A regex parser looking for "class X {" will get confused by the constructor injection syntax. It might think the class ends at the first ). It will struggle with the nested generics in MutableStateFlow<UiState<UserProfile>>. The lambda inside catch might be extracted as a separate entity. The collect block's relationship to loadProfile becomes unclear.

The result: when you search for "user profile loading," the AI might return the class declaration but not the loadProfile method. Or it returns a chunk that starts mid-function. Or it misses the whole file because the heuristics broke on the annotation chain.

Specific Failure Modes

Nested Generics

Java and Kotlin use generics extensively. Map<String, List<Pair<Int, UserData>>> is normal. Regex parsers that look for closing brackets get confused by nested angle brackets. They either grab too little or too much, producing code chunks that are semantically incomplete.

Kotlin Data Classes with Complex Types

A simple data class like data class User(val name: String) parses fine. But real Android code has defaults, nullability, and nested types:

data class NetworkResponse<T>(
    val data: T? = null,
    val error: ErrorWrapper? = null,
    val metadata: Map<String, Any> = emptyMap(),
    val timestamp: Instant = Clock.System.now()
)

The default values with function calls, the nullable types, and the generic parameter combine to break naive parsing. The chunk boundary might land between properties, producing an incomplete definition that confuses downstream semantic search.

Swift Property Wrappers

Swift's property wrappers add another layer of complexity:

@MainActor
class ProfileViewModel: ObservableObject {
    @Published private(set) var profile: UserProfile?
    @AppStorage("lastSyncDate") var lastSync: Date = Date()
    @Environment(\.dismiss) private var dismiss

    func refresh() async throws {
        profile = try await networkService.fetchProfile()
    }
}

Each @ symbol introduces a decorator that modifies the next declaration. A regex parser might see @Published and private(set) as separate things, or miss that @AppStorage creates a persisted property. The actual semantics of what this class does get lost.

Android ViewBinding and Compose

Modern Android uses generated code extensively. ViewBinding creates accessor classes. Jetpack Compose has deeply nested @Composable functions with lambdas:

@Composable
fun ProfileScreen(
    viewModel: ProfileViewModel = hiltViewModel(),
    onNavigateToSettings: () -> Unit
) {
    val uiState by viewModel.uiState.collectAsStateWithLifecycle()

    Scaffold(
        topBar = {
            TopAppBar(
                title = { Text("Profile") },
                actions = {
                    IconButton(onClick = onNavigateToSettings) {
                        Icon(Icons.Default.Settings, contentDescription = "Settings")
                    }
                }
            )
        }
    ) { padding ->
        when (val state = uiState) {
            is UiState.Loading -> LoadingIndicator()
            is UiState.Success -> ProfileContent(state.data, Modifier.padding(padding))
            is UiState.Error -> ErrorMessage(state.message)
        }
    }
}

This is a single function, but it contains nested lambdas, inline composables, when expressions, and delegate properties. A regex parser cannot tell where one logical unit ends and another begins. The semantic meaning of "profile screen" spans the entire function, but naive chunking might split it arbitrarily.

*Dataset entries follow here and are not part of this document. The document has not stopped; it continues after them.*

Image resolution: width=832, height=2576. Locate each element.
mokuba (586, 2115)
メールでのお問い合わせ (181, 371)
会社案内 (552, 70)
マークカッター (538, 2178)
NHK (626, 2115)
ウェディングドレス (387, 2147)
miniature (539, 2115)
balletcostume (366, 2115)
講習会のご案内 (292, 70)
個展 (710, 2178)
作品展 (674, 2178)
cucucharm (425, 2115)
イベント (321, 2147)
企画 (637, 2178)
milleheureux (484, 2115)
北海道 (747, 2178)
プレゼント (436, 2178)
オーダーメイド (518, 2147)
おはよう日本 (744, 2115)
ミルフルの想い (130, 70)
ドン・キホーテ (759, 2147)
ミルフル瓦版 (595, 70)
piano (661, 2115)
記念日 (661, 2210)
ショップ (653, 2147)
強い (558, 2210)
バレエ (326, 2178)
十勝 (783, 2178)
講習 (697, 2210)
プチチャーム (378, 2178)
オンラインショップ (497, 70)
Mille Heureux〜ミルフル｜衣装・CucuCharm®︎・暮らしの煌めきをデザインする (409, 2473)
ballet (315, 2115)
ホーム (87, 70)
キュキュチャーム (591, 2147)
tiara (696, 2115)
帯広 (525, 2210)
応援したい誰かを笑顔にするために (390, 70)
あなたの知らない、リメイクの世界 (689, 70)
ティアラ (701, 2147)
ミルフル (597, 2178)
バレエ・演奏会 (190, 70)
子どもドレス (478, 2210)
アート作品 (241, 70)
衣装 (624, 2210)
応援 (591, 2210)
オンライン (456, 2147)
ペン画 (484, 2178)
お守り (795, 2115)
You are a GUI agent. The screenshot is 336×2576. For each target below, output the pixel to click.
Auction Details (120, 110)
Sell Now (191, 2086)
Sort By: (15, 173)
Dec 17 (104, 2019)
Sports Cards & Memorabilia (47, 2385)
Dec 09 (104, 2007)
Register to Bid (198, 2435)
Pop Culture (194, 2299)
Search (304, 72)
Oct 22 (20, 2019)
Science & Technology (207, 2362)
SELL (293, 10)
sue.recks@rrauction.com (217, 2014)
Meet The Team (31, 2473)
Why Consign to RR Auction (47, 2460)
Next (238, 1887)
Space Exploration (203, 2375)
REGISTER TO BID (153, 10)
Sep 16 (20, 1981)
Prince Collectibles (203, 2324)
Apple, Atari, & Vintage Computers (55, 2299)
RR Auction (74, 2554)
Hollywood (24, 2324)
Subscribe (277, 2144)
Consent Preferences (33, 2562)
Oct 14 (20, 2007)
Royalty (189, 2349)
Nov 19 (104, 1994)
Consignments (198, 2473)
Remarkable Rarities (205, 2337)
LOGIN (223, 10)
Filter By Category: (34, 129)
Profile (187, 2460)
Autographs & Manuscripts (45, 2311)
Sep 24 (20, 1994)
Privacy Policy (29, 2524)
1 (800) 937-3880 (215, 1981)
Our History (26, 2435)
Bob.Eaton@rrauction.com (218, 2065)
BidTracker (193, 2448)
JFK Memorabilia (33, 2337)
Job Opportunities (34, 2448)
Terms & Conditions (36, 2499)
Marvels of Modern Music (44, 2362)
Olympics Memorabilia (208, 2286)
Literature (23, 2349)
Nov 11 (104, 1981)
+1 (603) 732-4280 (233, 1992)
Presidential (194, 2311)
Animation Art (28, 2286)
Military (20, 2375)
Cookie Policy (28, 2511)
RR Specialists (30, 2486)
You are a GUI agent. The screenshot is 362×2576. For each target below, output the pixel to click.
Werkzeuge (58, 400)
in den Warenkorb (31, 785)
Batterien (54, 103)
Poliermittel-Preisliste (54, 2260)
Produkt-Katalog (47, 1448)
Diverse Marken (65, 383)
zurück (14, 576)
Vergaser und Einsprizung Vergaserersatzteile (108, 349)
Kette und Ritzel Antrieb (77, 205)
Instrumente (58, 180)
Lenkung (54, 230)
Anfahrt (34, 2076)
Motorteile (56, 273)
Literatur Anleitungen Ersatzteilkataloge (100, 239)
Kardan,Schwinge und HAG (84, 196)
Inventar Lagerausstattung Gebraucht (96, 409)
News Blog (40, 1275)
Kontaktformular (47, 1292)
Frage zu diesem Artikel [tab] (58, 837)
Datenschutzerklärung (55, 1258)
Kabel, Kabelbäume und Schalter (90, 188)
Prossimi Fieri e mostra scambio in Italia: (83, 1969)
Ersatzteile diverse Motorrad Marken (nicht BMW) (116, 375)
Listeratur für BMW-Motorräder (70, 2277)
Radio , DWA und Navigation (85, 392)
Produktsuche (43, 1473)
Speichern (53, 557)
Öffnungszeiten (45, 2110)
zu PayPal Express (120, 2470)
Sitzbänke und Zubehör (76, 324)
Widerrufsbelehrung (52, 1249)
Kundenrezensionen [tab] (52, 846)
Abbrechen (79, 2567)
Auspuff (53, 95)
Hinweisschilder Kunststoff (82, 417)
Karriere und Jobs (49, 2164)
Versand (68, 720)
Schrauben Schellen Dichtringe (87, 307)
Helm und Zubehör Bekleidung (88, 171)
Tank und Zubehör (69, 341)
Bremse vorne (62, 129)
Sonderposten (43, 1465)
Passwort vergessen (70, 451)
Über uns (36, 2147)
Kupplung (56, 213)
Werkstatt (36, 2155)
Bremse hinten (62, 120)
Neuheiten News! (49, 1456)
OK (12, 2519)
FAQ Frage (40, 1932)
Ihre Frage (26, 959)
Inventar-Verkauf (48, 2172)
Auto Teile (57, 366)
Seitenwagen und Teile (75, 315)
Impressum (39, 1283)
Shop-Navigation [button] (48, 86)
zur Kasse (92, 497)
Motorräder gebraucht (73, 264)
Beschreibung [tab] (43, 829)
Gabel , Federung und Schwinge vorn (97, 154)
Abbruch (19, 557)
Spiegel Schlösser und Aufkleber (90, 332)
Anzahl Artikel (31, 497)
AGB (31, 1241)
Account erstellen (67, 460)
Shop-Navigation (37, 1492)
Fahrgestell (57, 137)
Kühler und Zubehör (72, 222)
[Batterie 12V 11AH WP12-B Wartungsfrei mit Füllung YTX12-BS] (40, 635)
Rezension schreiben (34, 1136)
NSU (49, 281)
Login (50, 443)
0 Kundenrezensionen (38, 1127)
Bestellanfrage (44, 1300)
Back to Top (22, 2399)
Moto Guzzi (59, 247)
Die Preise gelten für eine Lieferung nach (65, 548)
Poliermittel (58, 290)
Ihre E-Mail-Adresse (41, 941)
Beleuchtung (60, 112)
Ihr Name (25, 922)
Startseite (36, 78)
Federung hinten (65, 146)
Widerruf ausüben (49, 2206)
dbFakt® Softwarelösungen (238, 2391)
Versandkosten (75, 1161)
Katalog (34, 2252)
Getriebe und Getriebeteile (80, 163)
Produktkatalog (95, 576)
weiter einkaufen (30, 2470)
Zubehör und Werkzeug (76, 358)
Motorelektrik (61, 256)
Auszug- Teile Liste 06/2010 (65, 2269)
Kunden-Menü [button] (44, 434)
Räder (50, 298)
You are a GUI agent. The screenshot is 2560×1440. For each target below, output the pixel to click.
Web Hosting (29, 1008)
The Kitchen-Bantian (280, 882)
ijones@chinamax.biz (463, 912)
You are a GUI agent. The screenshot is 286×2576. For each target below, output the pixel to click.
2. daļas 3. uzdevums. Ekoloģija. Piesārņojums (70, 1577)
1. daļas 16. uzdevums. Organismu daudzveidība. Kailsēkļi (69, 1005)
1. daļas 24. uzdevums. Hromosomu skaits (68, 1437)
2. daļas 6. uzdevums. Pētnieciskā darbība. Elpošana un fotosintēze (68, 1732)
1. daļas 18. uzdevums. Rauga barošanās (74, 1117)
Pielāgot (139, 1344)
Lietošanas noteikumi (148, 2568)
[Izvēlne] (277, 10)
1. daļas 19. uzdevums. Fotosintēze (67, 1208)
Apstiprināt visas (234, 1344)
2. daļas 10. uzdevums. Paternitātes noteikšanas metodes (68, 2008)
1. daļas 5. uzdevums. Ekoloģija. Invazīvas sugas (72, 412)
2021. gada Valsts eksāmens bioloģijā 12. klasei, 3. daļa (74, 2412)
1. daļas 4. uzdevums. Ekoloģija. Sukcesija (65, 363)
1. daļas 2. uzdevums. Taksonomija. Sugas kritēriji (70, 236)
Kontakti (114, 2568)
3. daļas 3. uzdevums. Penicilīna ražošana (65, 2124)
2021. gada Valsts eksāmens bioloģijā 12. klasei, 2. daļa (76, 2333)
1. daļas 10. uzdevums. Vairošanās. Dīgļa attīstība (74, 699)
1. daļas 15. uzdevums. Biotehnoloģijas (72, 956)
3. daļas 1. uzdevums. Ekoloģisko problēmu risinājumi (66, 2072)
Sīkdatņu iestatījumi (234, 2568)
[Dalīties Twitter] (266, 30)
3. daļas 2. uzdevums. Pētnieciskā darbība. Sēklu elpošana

What Tree-sitter Actually Does

Tree-sitter is a parser generator and incremental parsing library. Instead of using regex patterns to guess at code structure, it uses actual language grammars to build an Abstract Syntax Tree (AST). The difference is fundamental.

When tree-sitter parses the Kotlin ViewModel example from earlier, it does not pattern-match against "class" followed by text. It recognizes:

  • An annotation (@HiltViewModel) attached to a class declaration
  • A primary constructor with injected parameters, each with their own annotations
  • A class body containing property declarations and function definitions
  • Each property's type, including nested generic parameters
  • Each function's full scope, including lambdas and flow operators

The parser knows that loadProfile is a function that returns Job (from viewModelScope.launch), that its body extends through the collect block, and that the nested lambdas are part of this function, not separate entities.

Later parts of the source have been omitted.